STATED EXERCISE
Reproduce the lines of the listing from the one containing "Task: Open the console icon in status bar" through the one containing "Action: pyautogui.click(x=523, y=703)", keeping both of those lines.

Records

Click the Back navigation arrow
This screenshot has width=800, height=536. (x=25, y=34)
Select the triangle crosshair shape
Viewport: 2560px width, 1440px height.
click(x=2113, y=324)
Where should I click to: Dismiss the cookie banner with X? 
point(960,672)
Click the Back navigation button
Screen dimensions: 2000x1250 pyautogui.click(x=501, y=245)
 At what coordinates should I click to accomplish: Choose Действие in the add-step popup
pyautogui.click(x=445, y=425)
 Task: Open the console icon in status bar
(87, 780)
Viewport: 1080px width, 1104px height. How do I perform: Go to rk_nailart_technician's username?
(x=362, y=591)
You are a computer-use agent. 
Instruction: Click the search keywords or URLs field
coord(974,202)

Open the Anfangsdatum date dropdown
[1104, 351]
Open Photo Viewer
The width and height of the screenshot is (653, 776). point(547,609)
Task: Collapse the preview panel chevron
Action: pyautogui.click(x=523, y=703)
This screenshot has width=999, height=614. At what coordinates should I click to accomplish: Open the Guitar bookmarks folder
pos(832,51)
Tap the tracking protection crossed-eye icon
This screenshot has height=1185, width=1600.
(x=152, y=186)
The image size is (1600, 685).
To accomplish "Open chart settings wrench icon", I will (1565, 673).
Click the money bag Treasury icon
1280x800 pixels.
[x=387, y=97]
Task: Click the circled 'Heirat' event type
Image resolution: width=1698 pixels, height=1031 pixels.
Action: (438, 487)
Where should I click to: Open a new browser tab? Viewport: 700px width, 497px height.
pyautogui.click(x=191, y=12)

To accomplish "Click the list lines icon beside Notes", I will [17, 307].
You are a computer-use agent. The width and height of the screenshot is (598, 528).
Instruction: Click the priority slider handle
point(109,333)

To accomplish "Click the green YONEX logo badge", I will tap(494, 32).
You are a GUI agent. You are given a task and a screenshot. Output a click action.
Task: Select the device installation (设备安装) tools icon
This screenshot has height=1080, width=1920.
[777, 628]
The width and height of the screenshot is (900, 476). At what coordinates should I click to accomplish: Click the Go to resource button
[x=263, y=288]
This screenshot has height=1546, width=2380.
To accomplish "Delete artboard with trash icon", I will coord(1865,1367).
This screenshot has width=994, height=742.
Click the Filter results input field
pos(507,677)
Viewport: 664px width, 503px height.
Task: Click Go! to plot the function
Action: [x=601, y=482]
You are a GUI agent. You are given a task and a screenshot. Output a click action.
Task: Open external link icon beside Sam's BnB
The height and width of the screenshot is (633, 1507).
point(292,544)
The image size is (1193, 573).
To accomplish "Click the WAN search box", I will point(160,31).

WRITTEN SOLUTION
 Task: Open the console icon in status bar
(87, 780)
Viewport: 1080px width, 1104px height. How do I perform: Go to rk_nailart_technician's username?
(x=362, y=591)
You are a computer-use agent. 
Instruction: Click the search keywords or URLs field
coord(974,202)

Open the Anfangsdatum date dropdown
[1104, 351]
Open Photo Viewer
The width and height of the screenshot is (653, 776). point(547,609)
Task: Collapse the preview panel chevron
Action: pyautogui.click(x=523, y=703)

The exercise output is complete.